Member of the South Dakota House of Representatives from Pennington County
- In office 1932–1936

Member of the South Dakota Senate from the 40th district
- In office 1936–1938
- Preceded by: John Boland
- Succeeded by: Constituency abolished

Personal details
- Born: March 24, 1893 Rapid City, South Dakota
- Died: January 15, 1985 (aged 91) Hisega, South Dakota
- Party: Democratic
- Children: 1 (Charles)
- Education: University of Arizona

= Jessie Sanders =

American politician (1893–1985)

Jessie E. Sanders (March 24, 1893 – January 15, 1985) was an American politician. A Democrat, she served two terms in the South Dakota House of Representatives and one term in the South Dakota Senate. She was the first woman to be elected to the state Senate.

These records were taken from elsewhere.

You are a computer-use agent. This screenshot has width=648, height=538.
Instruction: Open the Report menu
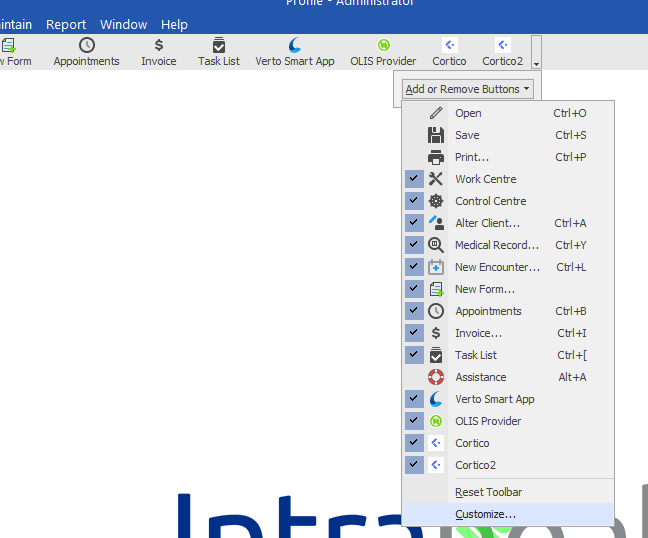[66, 24]
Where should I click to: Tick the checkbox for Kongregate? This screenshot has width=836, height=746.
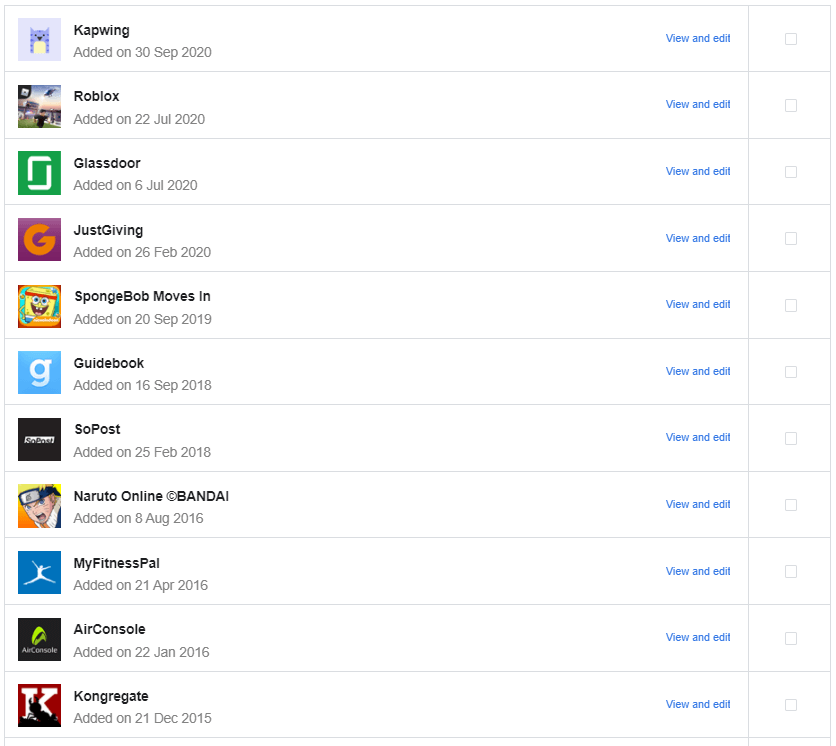(790, 704)
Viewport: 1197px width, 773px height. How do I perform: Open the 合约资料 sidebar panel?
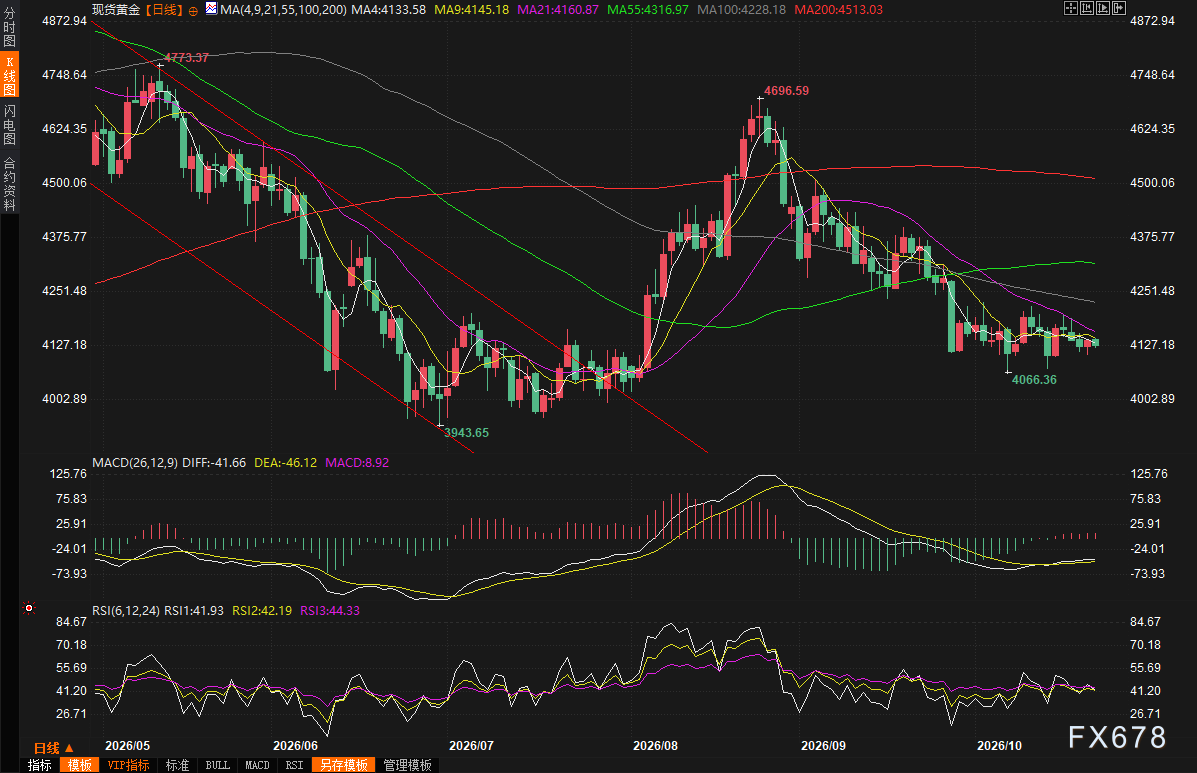click(x=9, y=184)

== Early life and education ==
Sanders was born on March 24, 1893 in Rapid City, South Dakota, alongside her twin sister Bessie Little. Sanders' mother died when she was an infant, and her and her sister were adopted into different families. Following her adoption, she grew up on a ranch in nearby Hisega, graduating from Lead High School in 1911. She attended the University of Arizona (Note: The Biographical Directory of the South Dakota Legislature, published by the South Dakota Legislative Research Council, incorrectly lists her as attending Arizona State University. However, sources from during her lifetime state she attended the University of Arizona.), where she first met her twin sister at the age of 18.

Sanders married her husband, Carl, on May 19, 1915.

== Political career ==
Prior to entering politics, Sanders worked as a teacher in Pennington County, and had been teaching since 1912. In 1932, Sanders was asked to run by the local Democratic Party as school superintendent for the county. She turned down the nomination, but agreed to run for the South Dakota House of Representatives. She was elected that year alongside fellow Democrat C. J. Horgan.

As a member of the House, Sanders served as chairman of the House Education Committee, as well as a member of the Taxation and Assessment Committee and the Roads and Highways Committee. In 1933, while Sanders was chairman, the state of South Dakota granted $1 million in funding to local schools, the first time the state had given such a grant. She was reelected to the House in 1934.

In 1936, Sanders won election to the South Dakota Senate as a Senator from the 40th district, becoming the first woman elected to the Senate. She was offered the position of chairman of the Senate Education Committee, but turned it down. Following redistricting, the 40th district was abolished, and Sanders became a resident of the 28th district. She ran for reelection there in 1938, but lost to Republican challenger Charles S. Reed.

Sanders was nominated as the Democratic candidate for South Dakota's 2nd congressional district in the 1948 United States House of Representatives elections. She received 34.1% of the vote, losing to incumbent Francis Case. She ran for a seat in the South Dakota House of Representatives in 1958, but ultimately lost the election.

== Personal life ==
Sanders and her husband Carl operated the Triangle I Lodge, a dude ranch in Hisega which offered summer vacation packages to visitors. The two took over the lodge from its previous owners in 1929, and operated the lodge until 1969, when it was sold to Hoadley Dean.

Sanders also worked as a dining room manager at the Hotel Alex Johnson, and as a disbursement officer at the Works Progress Administration in 1937.

== Death ==
Sanders died at her home in Hisega on January 15, 1985. She was 91.